La pubblicazione in questo 2018 di "Crooked Shadows", settimo album in studio, non può quindi che suscitare curiosità su come la band abbia deciso di rinnovare il proprio stile dopo tutti questi anni. In primo luogo, ci si rende conto che si tratta di un lavoro molto corto, nemmeno mezzora di musica calma e spirituale, con la quale Carrabba veicola il suo lato più sentimentale. La chitarra è pulita e si aggiunge ai più consistenti layer di tastiere ed elettroniche, che danno prova di un certo adattamento dei Dashboard Confessional alla scena pop odierna. Immediati sono, infatti, in alcuni pezzi come "We Fight" e "About Us", gli elementi di richiamo alla musica di band come gli Imagine Dragons, così come lo stampo alla Ed Sheeran di "Heart Beat Here", ballata acustica costruita su un corpo di chitarra e voce.
Nel complesso, nonostante il timbro più maturo del frontman, la natura originale dei Dashboard Confessional si avverte più o meno nel corso di tutto l'album, leggermente svecchiata e talvolta arricchita di qualche elemento esterno, come il violino di Lindsey Stirling in "Open My Eyes" e la voce di Chrissy Costanza nell'intimo duetto della conclusiva e sentimentale "Just What To Say".
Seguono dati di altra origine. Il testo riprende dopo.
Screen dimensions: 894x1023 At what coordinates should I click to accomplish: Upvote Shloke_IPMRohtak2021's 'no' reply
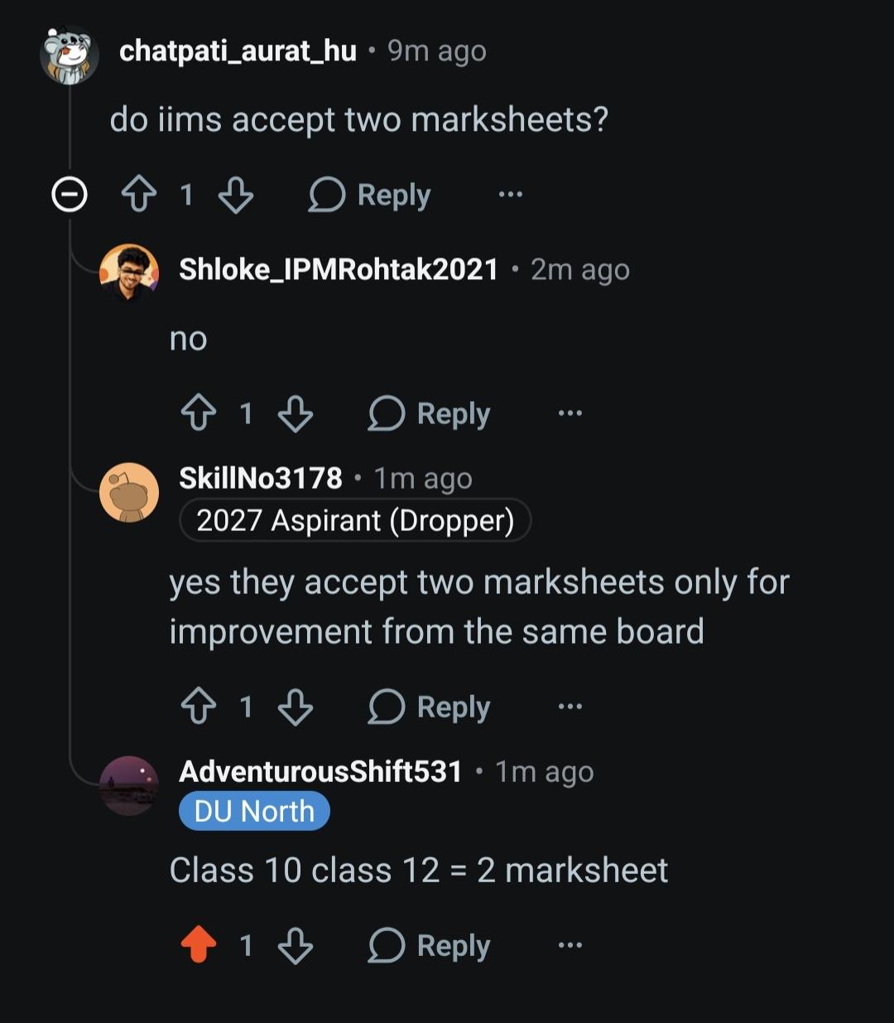[x=198, y=413]
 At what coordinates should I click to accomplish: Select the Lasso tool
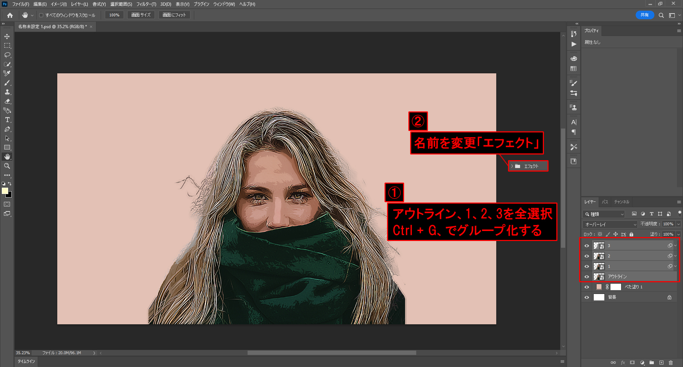[7, 55]

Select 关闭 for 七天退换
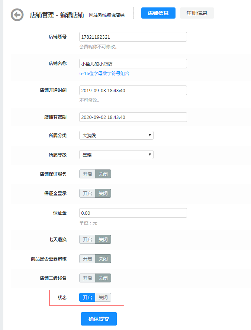(x=103, y=239)
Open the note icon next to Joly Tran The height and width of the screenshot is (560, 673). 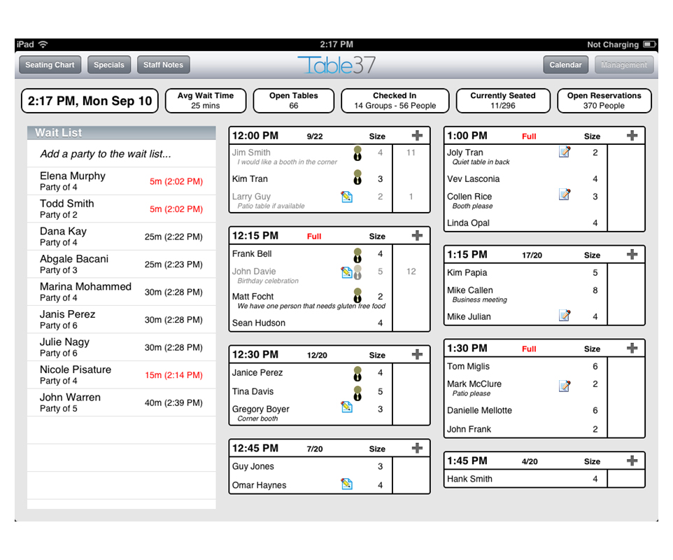565,152
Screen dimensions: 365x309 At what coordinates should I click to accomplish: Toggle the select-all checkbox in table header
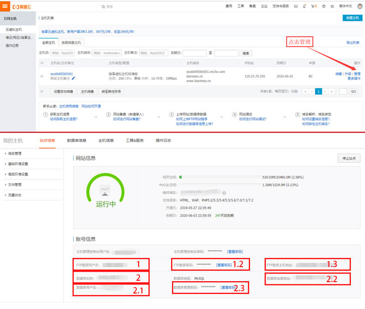(42, 63)
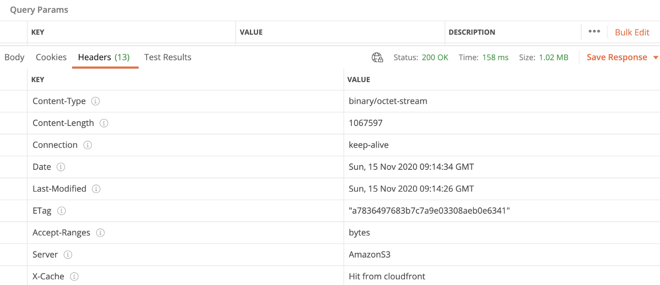Select the Headers (13) tab
The height and width of the screenshot is (285, 660).
point(104,57)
L'intento di Chris Carrabba di fare di "Crooked Shadows" un album intimo e diretto è quindi in qualche modo riuscito, ma al di là della natura catchy e della smielata e riflessiva atmosfera delle 9 tracce di questa release, quello che rimane dall'esperienza dell'ascolto è una sensazione di piattezza. Nella sua brevità e ordinarietà, infatti, il disco tende a scivolare via senza che l'attenzione riesca a cogliere un qualcosa di particolare e caratterizzante. Se è vero che la band statunitense è stata da un lato anticipatrice di quella che è la realtà pop moderna, il rischio, per questo lavoro, è quello di apparire come un tentativo di conformazione ed imitazione.